Nenhum nome se destaca tanto na relação quanto o líder do PMDB na Câmara, Henrique Eduardo Alves (RN). Ele é de longe o campeão de indicações. Em sua conta são debitados 60% dos 44 pleitos apresentados por seu partido. “Isso acontece porque atribuíram a mim todas as indicações da bancada da Câmara do partido e ainda muitas que foram feitas pela do Senado. A verdade é que isso já demorou tanto que desistimos de lutar pela maioria desses nomes”, disse Alves, ao examinar as informações do Planalto.
A lista da Secretaria de Relações Institucionais revela aspectos prosaicos das relações em Brasília, como a insistência dos políticos em encontrar sinecuras e arranjar benesses para seus amigos. Chega a ser anedótico o caso do ex-ministro dos Transportes Alfredo Nascimento com seu ex-motorista Ronaldo Rodrigues Barbosa. Nascimento se empenhou primeiro em promovê-lo a assistente técnico do gabinete quando ministro. Agora no cargo de senador, luta para mantê-lo no posto. Uma curiosidade: a indicação de Nascimento é classificada na lista como “técnica”. “Foi um reconhecimento ao desempenho de Barbosa”, diz Nascimento.
A lista revela outras situações nada curiosas. Correligionário de Nascimento, o deputado Valdemar Costa Neto (PR), que renunciou ao mandato para não ser processado no escândalo do mensalão, aparece entre os atendidos pelo Planalto. O deputado João Pizzolati (PP-SC), considerado ficha suja, consta da relação. O ex-senador Jader Barbalho (PMDB-PA), que chegou a ser preso, também está lá. A presença delas descortina um retrato pouco alentador da política e da gestão pública brasileiras. Ao lado dos nomes dos indicados não há qualquer referência a suas qualificações profissionais. Não há menção a currículo ou experiência anterior que os habilitem a exercer a função que pretendem. “São raríssimos os casos de indicados politicamente que poderiam ser aprovados em concurso público”, diz o cientista político Alberto Carlos Almeida. Os currículos até existem. Há uma pilha de mais de 40 centímetros deles numa sala do Planalto, mas eles têm pouco valor, porque são relegados a segundo plano já no momento de formação da lista.

■ Material extraído:
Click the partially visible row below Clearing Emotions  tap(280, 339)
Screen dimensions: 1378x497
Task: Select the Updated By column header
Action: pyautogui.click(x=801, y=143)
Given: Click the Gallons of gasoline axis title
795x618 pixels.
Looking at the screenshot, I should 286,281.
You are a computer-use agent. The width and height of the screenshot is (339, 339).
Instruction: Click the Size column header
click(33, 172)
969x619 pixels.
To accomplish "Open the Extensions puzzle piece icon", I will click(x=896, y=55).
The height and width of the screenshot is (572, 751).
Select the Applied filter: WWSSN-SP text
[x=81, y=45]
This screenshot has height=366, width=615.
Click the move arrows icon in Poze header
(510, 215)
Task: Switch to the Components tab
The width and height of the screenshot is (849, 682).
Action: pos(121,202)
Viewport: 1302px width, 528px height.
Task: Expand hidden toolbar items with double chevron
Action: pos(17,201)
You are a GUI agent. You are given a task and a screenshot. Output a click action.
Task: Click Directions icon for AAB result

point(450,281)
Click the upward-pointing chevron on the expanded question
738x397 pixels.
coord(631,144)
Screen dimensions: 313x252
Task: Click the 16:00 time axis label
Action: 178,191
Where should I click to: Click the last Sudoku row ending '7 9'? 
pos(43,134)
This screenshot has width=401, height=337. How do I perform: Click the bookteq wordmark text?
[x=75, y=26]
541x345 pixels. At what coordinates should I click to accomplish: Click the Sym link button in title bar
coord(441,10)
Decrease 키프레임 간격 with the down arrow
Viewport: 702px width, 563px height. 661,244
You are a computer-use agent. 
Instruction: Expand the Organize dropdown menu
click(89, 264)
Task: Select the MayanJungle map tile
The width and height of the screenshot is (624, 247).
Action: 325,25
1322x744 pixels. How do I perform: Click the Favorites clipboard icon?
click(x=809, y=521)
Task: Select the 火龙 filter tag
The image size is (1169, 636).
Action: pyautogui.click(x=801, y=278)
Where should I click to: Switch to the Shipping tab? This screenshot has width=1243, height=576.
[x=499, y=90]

■ Exercício escrito 1:
Responda com base no texto sobre as indicações políticas:
(a) Que porcentagem dos 44 pleitos do PMDB é debitada na conta de Henrique Eduardo Alves?
(b) Para qual cargo Alfredo Nascimento se empenhou em promover seu ex-motorista quando era ministro?
(c) Qual é a altura da pilha de currículos que está numa sala do Planalto?
■ Exercício escrito 2:
Reproduza fielmente o trecho do texto sobre as indicações políticas que vai de "Nenhum nome se" até "informações do Planalto.", com ambos incluídos.

■ Resposta escrita 1:
(a) 60%.
(b) Assistente técnico do gabinete.
(c) Mais de 40 centímetros.

■ Resposta escrita 2:
Nenhum nome se destaca tanto na relação quanto o líder do PMDB na Câmara, Henrique Eduardo Alves (RN). Ele é de longe o campeão de indicações. Em sua conta são debitados 60% dos 44 pleitos apresentados por seu partido. “Isso acontece porque atribuíram a mim todas as indicações da bancada da Câmara do partido e ainda muitas que foram feitas pela do Senado. A verdade é que isso já demorou tanto que desistimos de lutar pela maioria desses nomes”, disse Alves, ao examinar as informações do Planalto.